Let’s expand our example from earlier and introduce a Category to each company: Finance and Health Care. By adding the Category as a second Grouping, Bubble generates a list of all possible combinations. The expression would then look like this:
Visualizing this in a Repeating Group, we can see that Bubble now generates one row of each possible combination, like New York – Finance and Los Angeles – Health Care. This way, you can dig further into the data, but still rely on a single search expression and not a complex combination of nested repeating groups and searches:
Having another look in DevTools to see the data, we can see that Bubble now returns two lookups (the City (grouping0) and Category (grouping1)), represented by their Unique ID’s. You can also see the aggregated number 2, which is the total number of Companies in New York under the Finance Category:
Different kinds of aggregations
So far we’ve simply counted the number of Companies. This doesn’t refer to any specific field, but simply counts all the records saved in the database that matches the constraint (City/Category).

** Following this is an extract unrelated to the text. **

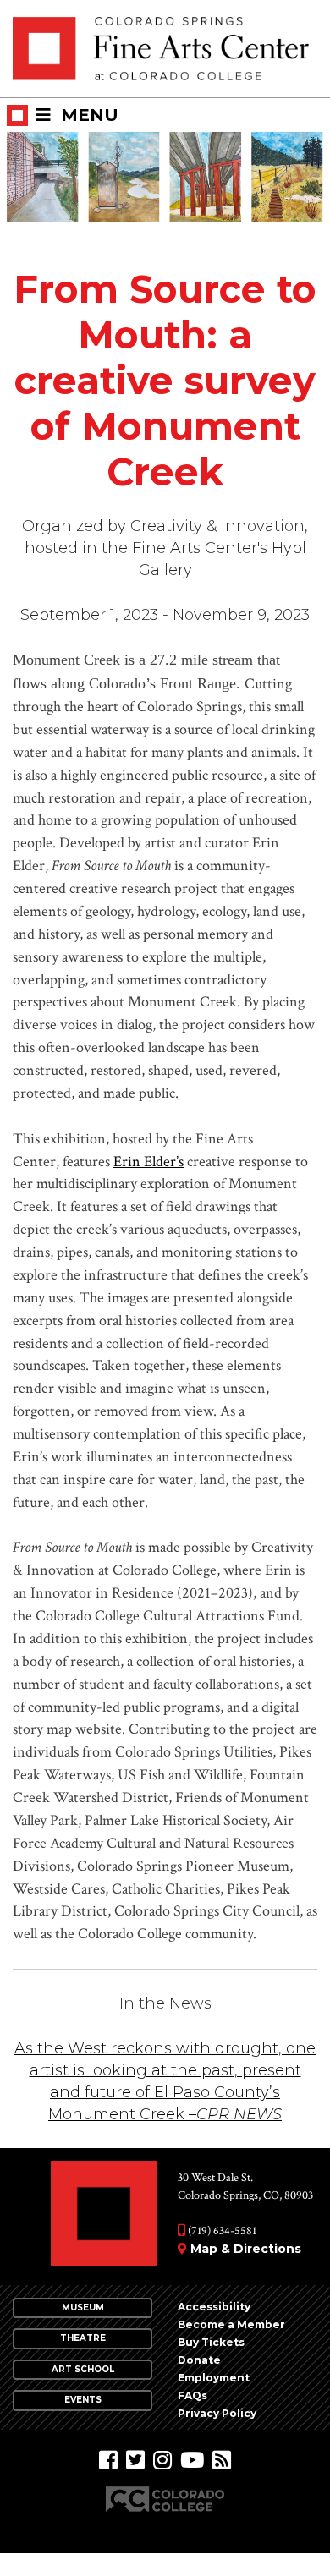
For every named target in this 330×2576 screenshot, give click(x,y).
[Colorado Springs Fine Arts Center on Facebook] (108, 2460)
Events (83, 2399)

This is where it gets interesting: we can also perform calculations on fields saved on that Thing in the database. Let’s say for instance that we’re no longer looking at Companies, but on Orders delivered to a specific city. In this case we want to know the total sum of orders to one City, and to do that we use the aggregate function to calculate the total sum from a given field.
Highlighted in red you can see the Aggregation is set to Sum. Bubble then asks which field we would like to apply the calculation to. In this case we’re going with the price.
The result in a repeating group is as above: each City has a row with the aggregated sum of sales. Sum is just one of the calculations we can perform. In the Group by expression we can specify other kinds:
As we’ve seen, the Group by feature is used to create tables of aggregated data with a single search expression through the Elasticsearch API. Since we don’t have to resort to adding nested searches within the cell of a repeating group, we get a result that performs very well and that can perform calculations on any field we specify, like generating a sales report for a specific area or product.